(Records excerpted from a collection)
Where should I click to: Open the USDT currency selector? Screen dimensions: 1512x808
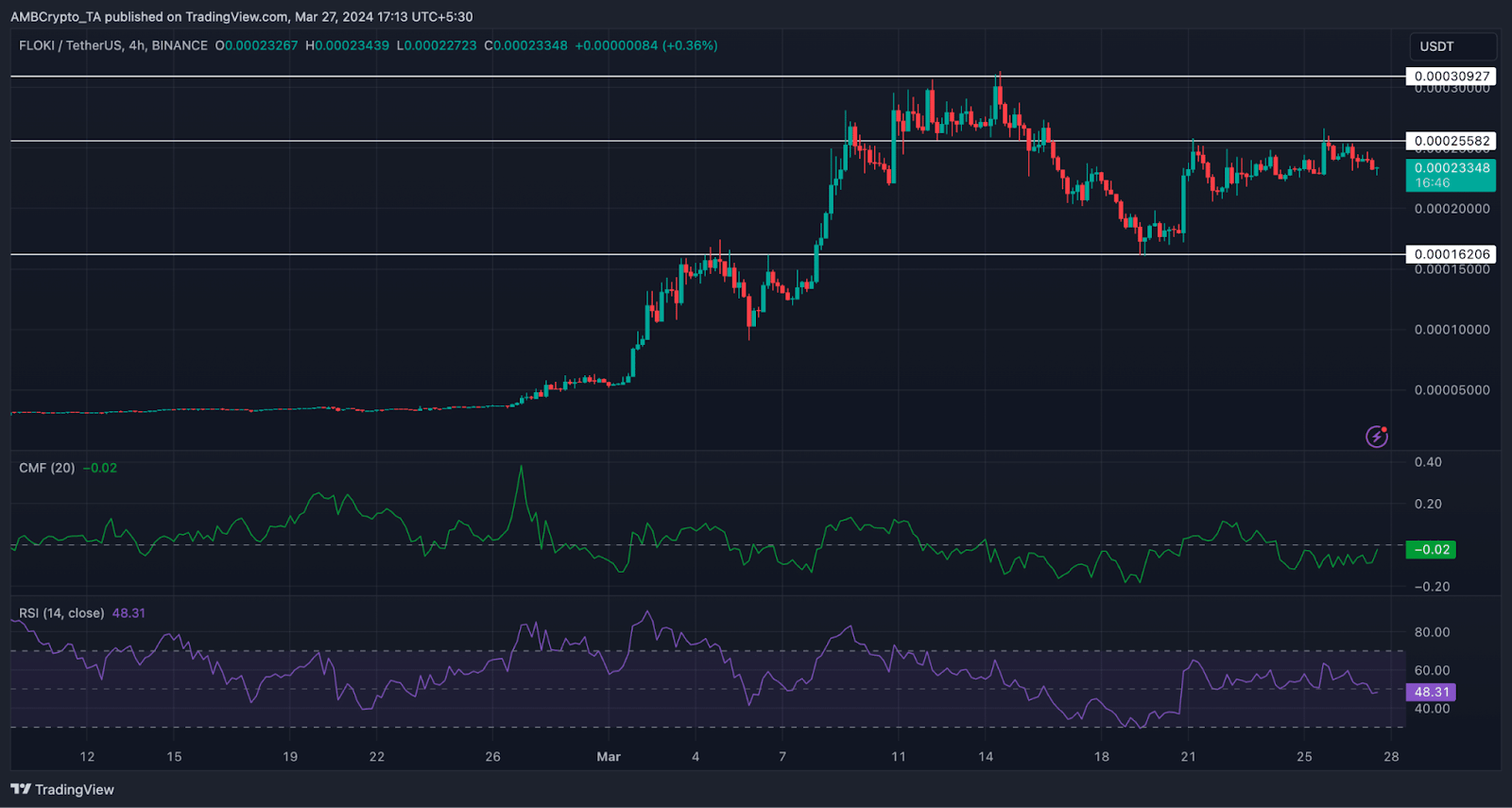[1452, 46]
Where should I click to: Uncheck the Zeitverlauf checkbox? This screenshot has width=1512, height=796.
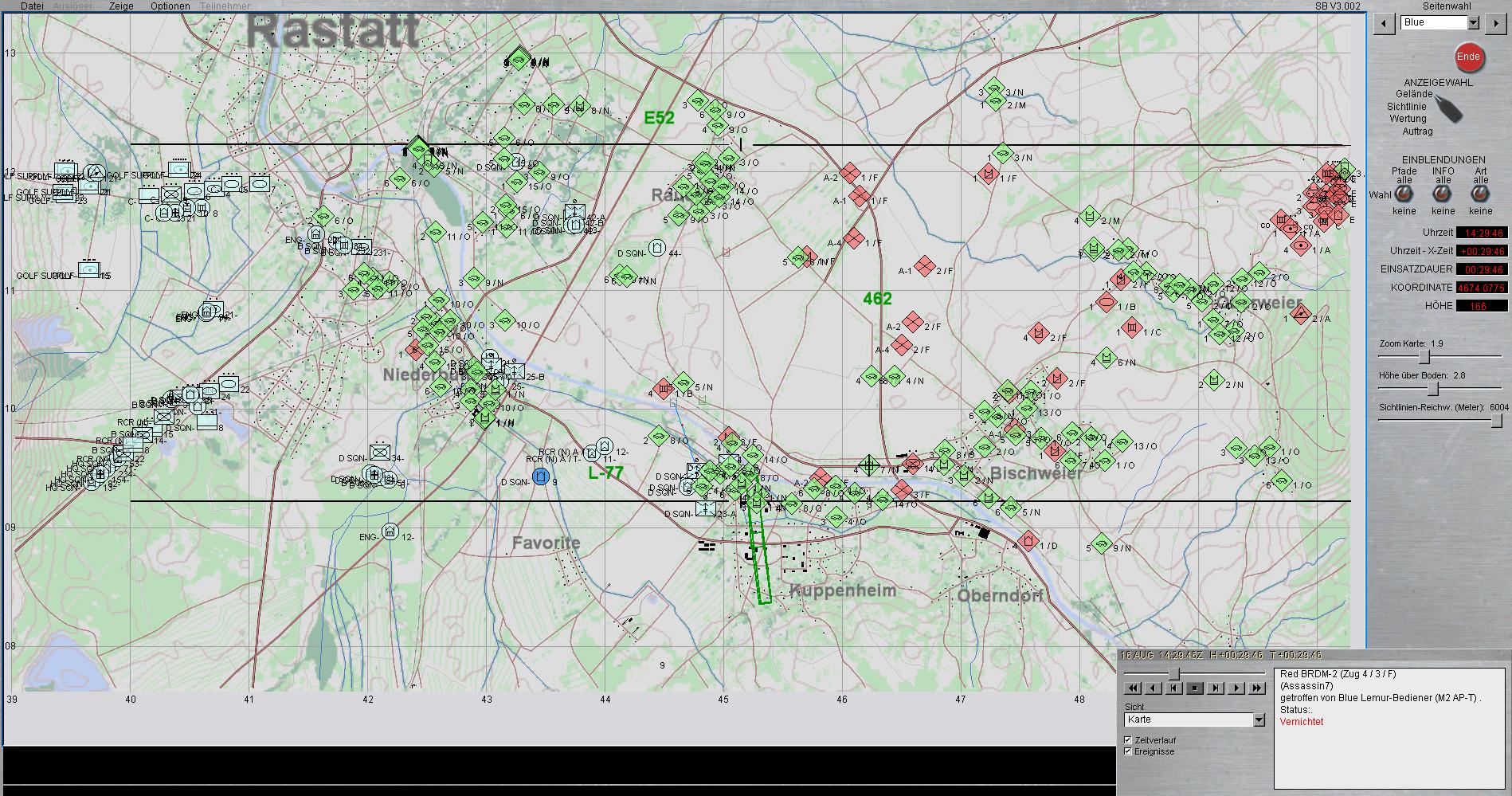1128,740
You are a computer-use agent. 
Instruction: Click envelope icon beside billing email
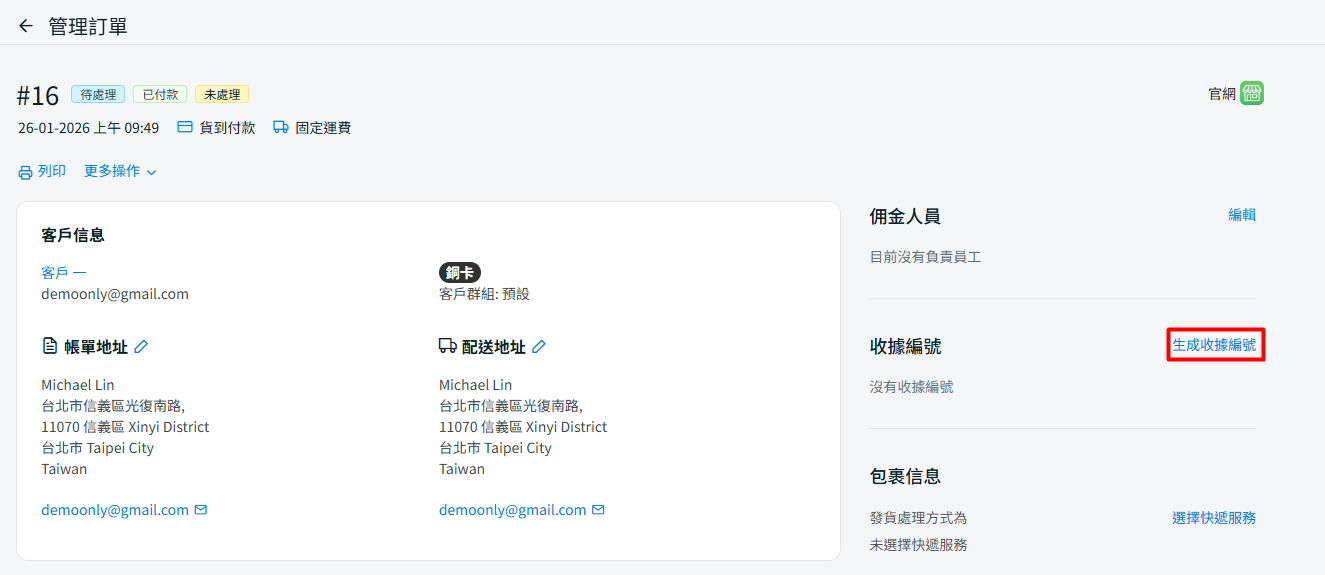pyautogui.click(x=201, y=510)
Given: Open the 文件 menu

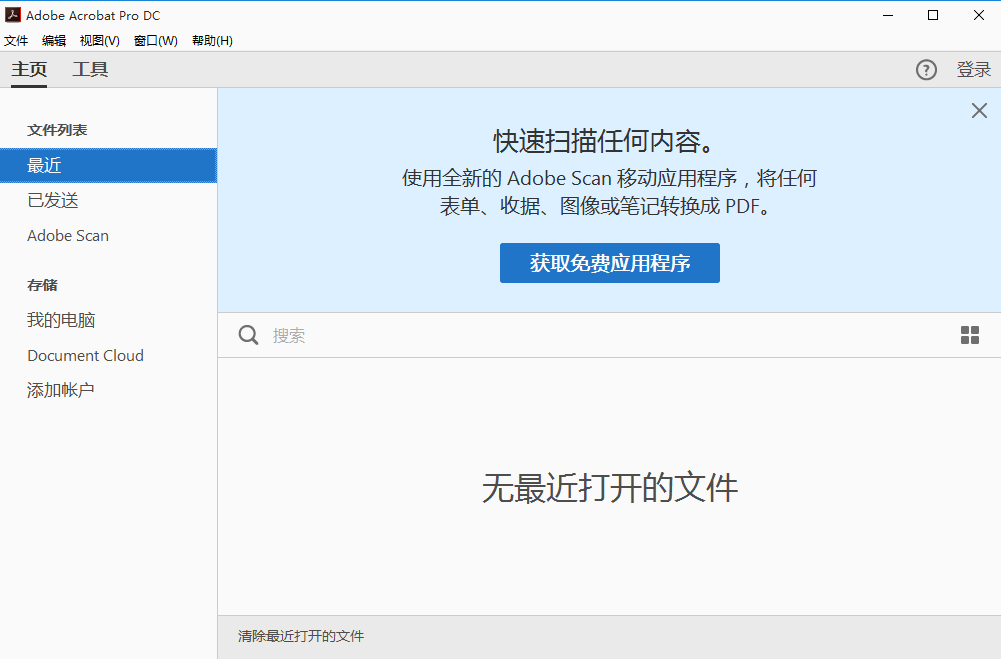Looking at the screenshot, I should pos(16,41).
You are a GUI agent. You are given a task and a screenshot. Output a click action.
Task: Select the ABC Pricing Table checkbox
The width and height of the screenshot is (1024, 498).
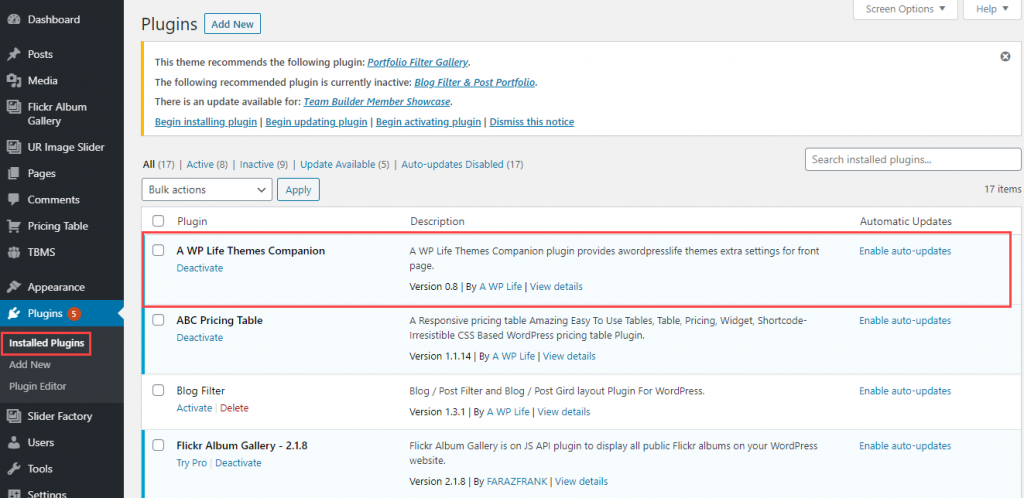click(158, 321)
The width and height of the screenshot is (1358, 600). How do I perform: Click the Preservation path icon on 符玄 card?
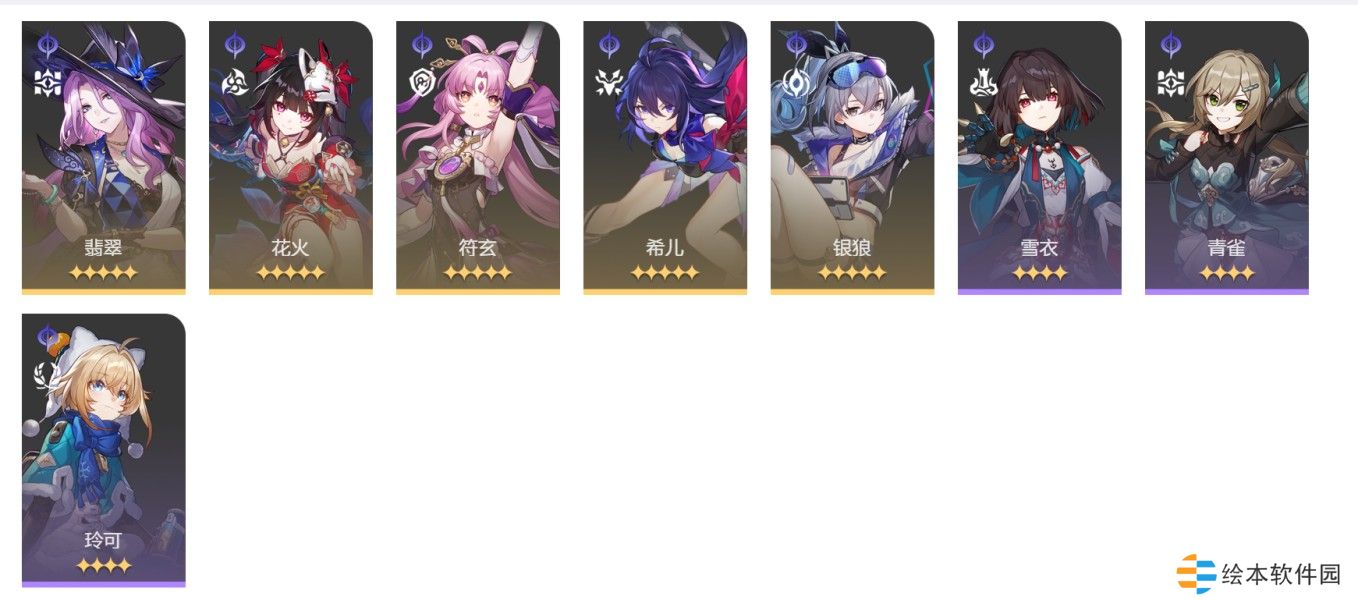point(422,81)
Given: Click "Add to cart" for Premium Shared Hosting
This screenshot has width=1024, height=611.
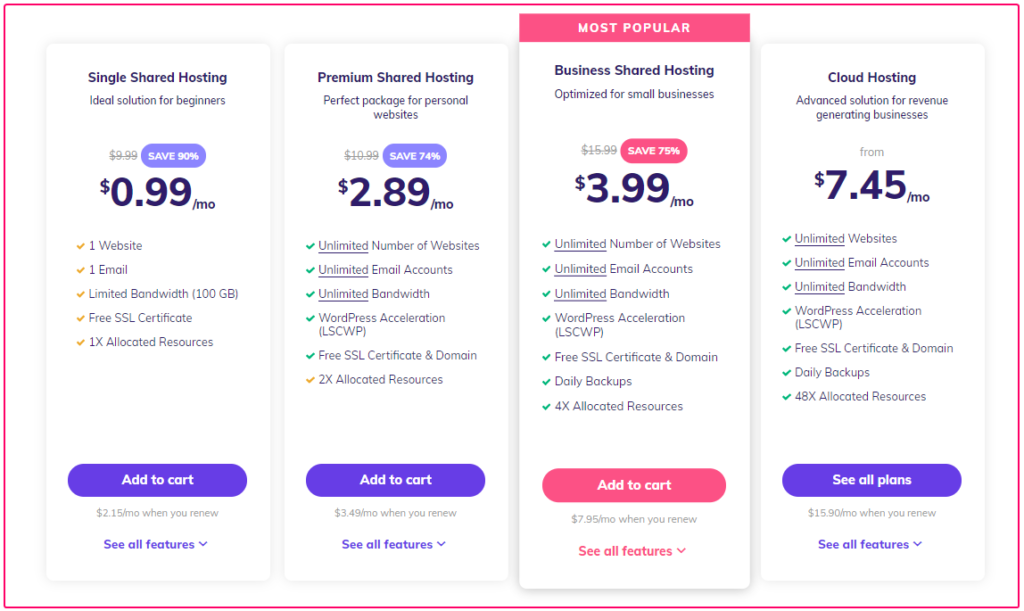Looking at the screenshot, I should tap(395, 480).
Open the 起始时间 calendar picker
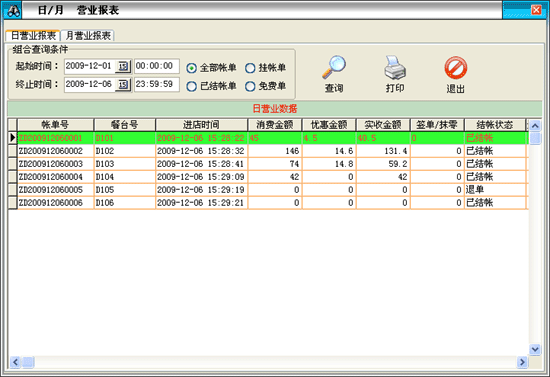The height and width of the screenshot is (377, 550). tap(123, 66)
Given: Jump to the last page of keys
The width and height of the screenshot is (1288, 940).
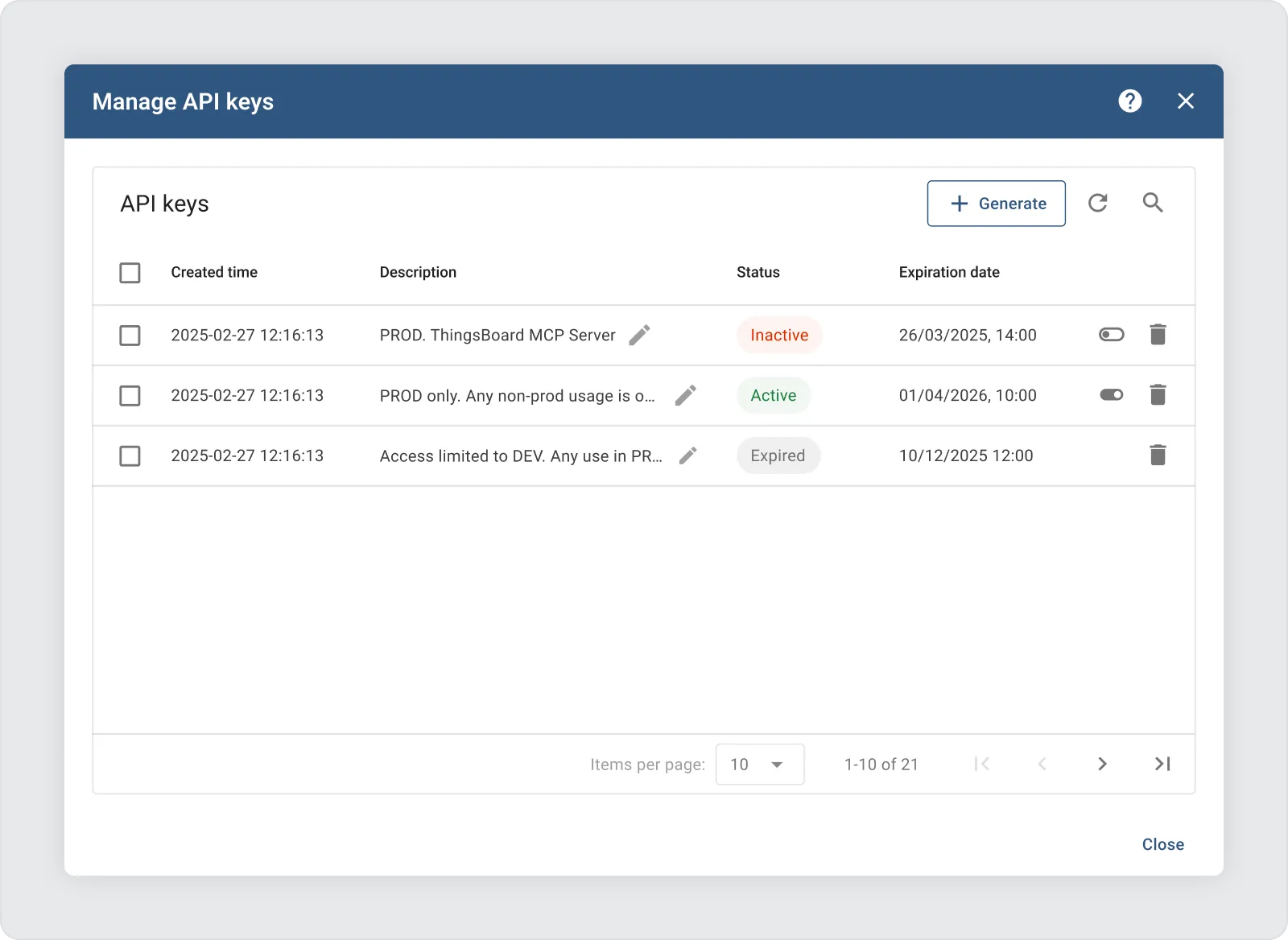Looking at the screenshot, I should [1162, 764].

### What you will do
Pictures stay out. Return exactly the lines from the one with "You are a computer-use agent." through the last line of the data.

### Result below
You are a computer-use agent. 
Instruction: Click envelope icon beside billing email
pyautogui.click(x=201, y=510)
Given: Open the 文件 menu

Looking at the screenshot, I should pos(16,41).
You are a GUI agent. You are given a task and a screenshot. Output a click action.
Task: Select the ABC Pricing Table checkbox
The width and height of the screenshot is (1024, 498).
click(158, 321)
The width and height of the screenshot is (1358, 600). How do I perform: Click the Preservation path icon on 符玄 card?
point(422,81)
Given: Click "Add to cart" for Premium Shared Hosting
This screenshot has width=1024, height=611.
Looking at the screenshot, I should tap(395, 480).
Open the 起始时间 calendar picker
The height and width of the screenshot is (377, 550). tap(123, 66)
Given: Jump to the last page of keys
The width and height of the screenshot is (1288, 940).
Looking at the screenshot, I should [1162, 764].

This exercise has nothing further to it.